Épisode anxieux-dépressif, TOC (trouble obsessionnel compulsif), phobie, addiction, burn-out… Une personne sur quatre sera confrontée à un trouble psy au cours de sa vie, selon l’OMS. Mais la santé mentale ne “se limite pas à l’absence de troubles psychiques“, prévient Noémie Guerrin, préventrice et consultante experte santé mentale au travail et risques psychosociaux et auteure de Prenez soin de votre santé mentale au travail et de celle des autres (Vuibert) : “Tout le monde en a une. Chacun d’entre nous peut passer au cours de sa vie par des phases de santé mentale plus ou moins bonne, sans forcément souffrir de troubles.” Pourtant, dans l’imaginaire collectif, la santé mentale reste associée à la folie, à la psychiatrie, aux pathologies lourdes. Un raccourci qui alimente les stéréotypes, la stigmatisation des personnes malades et le tabou.
Un éveil des consciences au travail
Toujours selon l’OMS, “la santé mentale est un état de bien-être qui permet à chacun de réaliser son potentiel, de faire face aux difficultés normales de la vie, de travailler avec succès et de manière productive et d’être en mesure d’apporter une contribution à la communauté”.

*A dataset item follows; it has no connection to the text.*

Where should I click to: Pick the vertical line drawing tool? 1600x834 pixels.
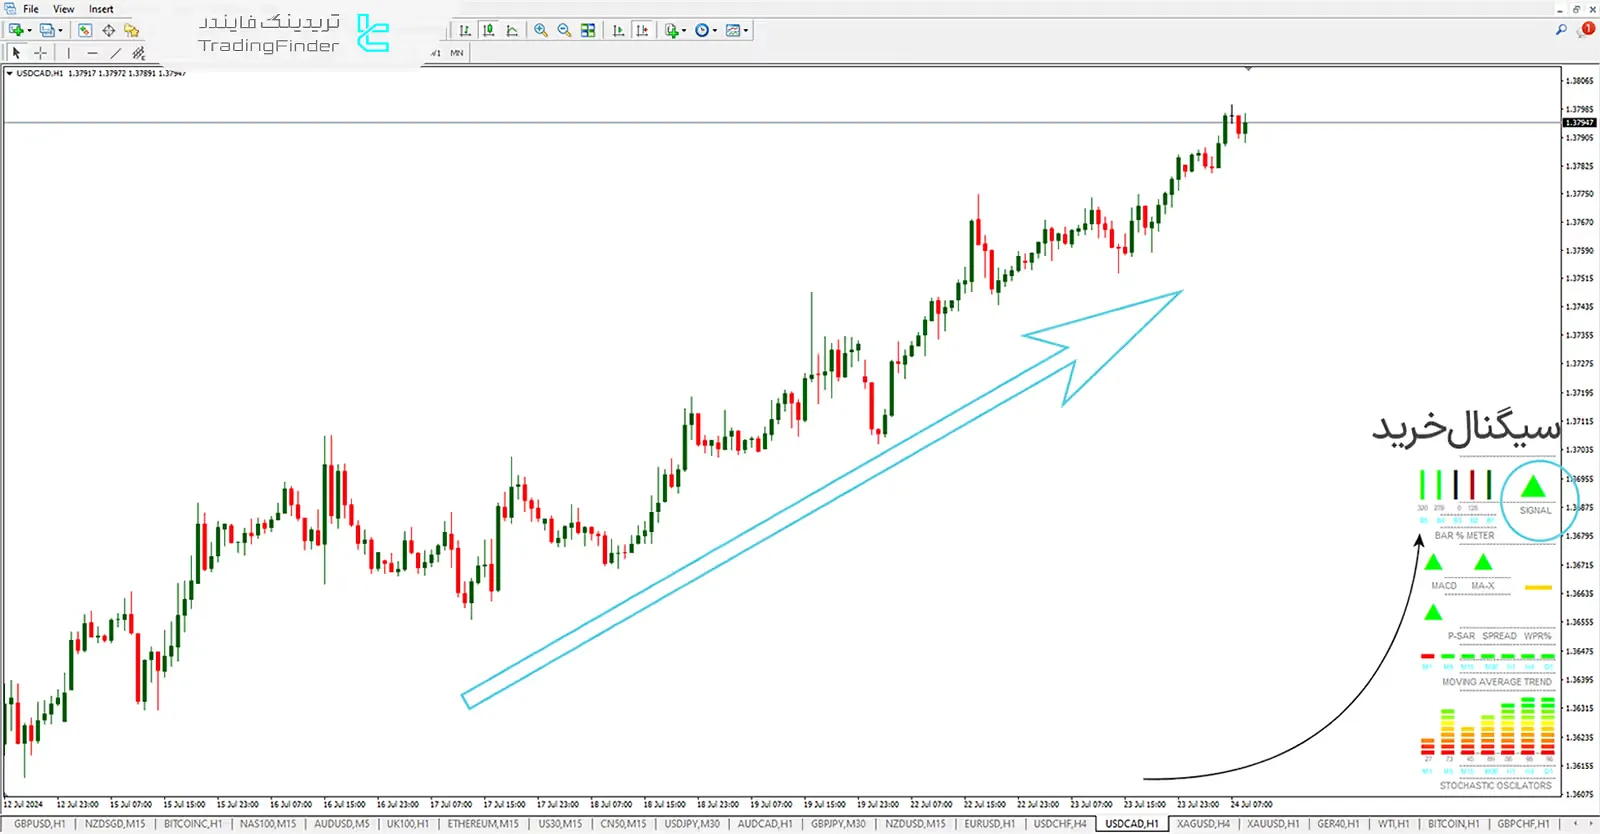tap(68, 53)
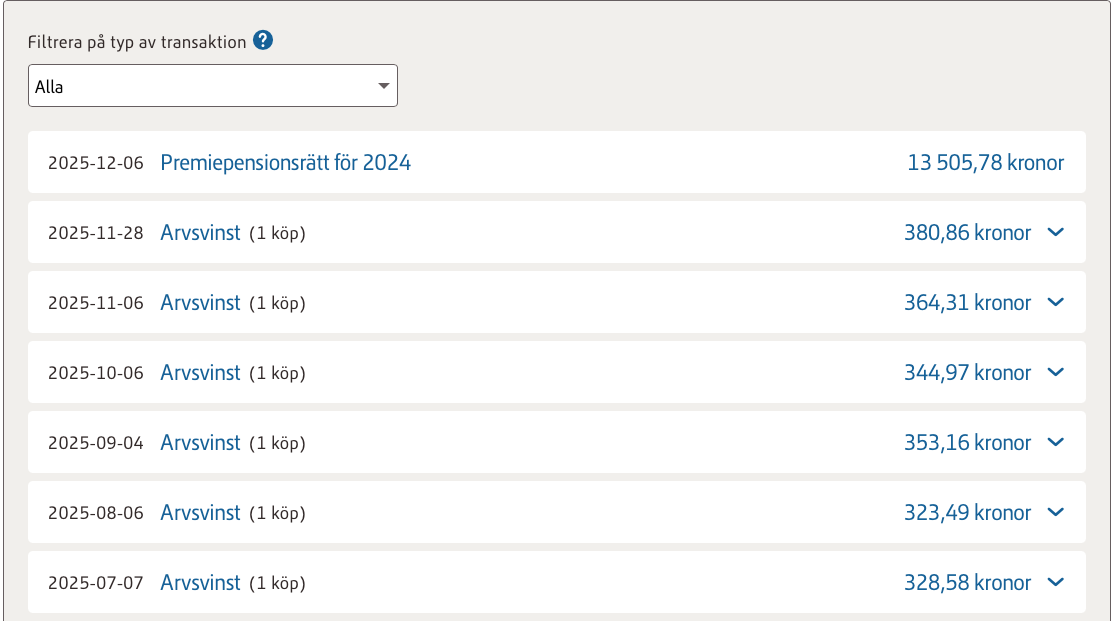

Dans la vie professionnelle, les métiers pourvoyeurs de sens et qui ont une utilité sociale constituent “des remparts en matière de santé mentale“, commente Christophe Nguyen, psychologue du travail et fondateur du cabinet Empreinte humaine. Là où les bullshit jobs, vides de sens, la mettent en péril. Mais le manque d’impact et l’ennui ne sont pas les seuls fossoyeurs de notre santé psychique. S’ajoutent “la mutation de nos modes de travail, la pression de performance : l’hyperproductivité, qui pousse à ignorer ses limites, au prix d’une usure mentale et cognitive, joue également un rôle”, selon Noémie Guerrin. Si on n’a jamais autant parlé de santé mentale, près de la moitié des salariés sont en situation de détresse psychologique, selon le dernier baromètre Empreinte humaine (avril 2025) : un paradoxe ? “Le sujet reste difficile à aborder en entreprise. Les salariés concernés ont peur de dire leur fragilité par crainte d’être stigmatisés, comme en cas de handicap, éclaire Eric Bardin, manager de la fabrique innovations sociales chez Malakoff Humanis. Quant aux managers, RH, dirigeants, ils craignent souvent de l’aborder car c’est un sujet très intime.”
Un enjeu pour les entreprises
Assurer la santé physique et mentale de leurs collaborateurs constitue une obligation légale pour les entreprises. Mais rares sont celles qui s’attaquent véritablement au sujet de la santé mentale, forment les managers et les RH sur le sujet, sensibilisent les salariés, accompagnent les retours au travail… “S’il est commun d’organiser un webinaire sur l’équilibre de vie pro-vie perso, peu d’entreprises analysent les conditions de travail et leur optimisation car elles ont compris leur impact sur la santé mentale des collaborateurs et sur la performance de l’entreprise”, estime Noémie Guerrin. L’enjeu ? Pouvoir intervenir plus vite, idéalement avant que les situations ne se dégradent, en permettant aux collaborateurs de s’exprimer et en identifiant les signaux faibles plus tôt. Et rejoindre ainsi une aspiration des salariés. “La prise en compte des fragilités et de la santé mentale est une attente des collaborateurs, précise Eric Bardin. Le sujet va devenir stratégique pour les entreprises par la force des choses. Dans un marché du travail tendu, les salariés iront vers les entreprises où ces fragilités sont prises en compte et où il est possible d’en parler.”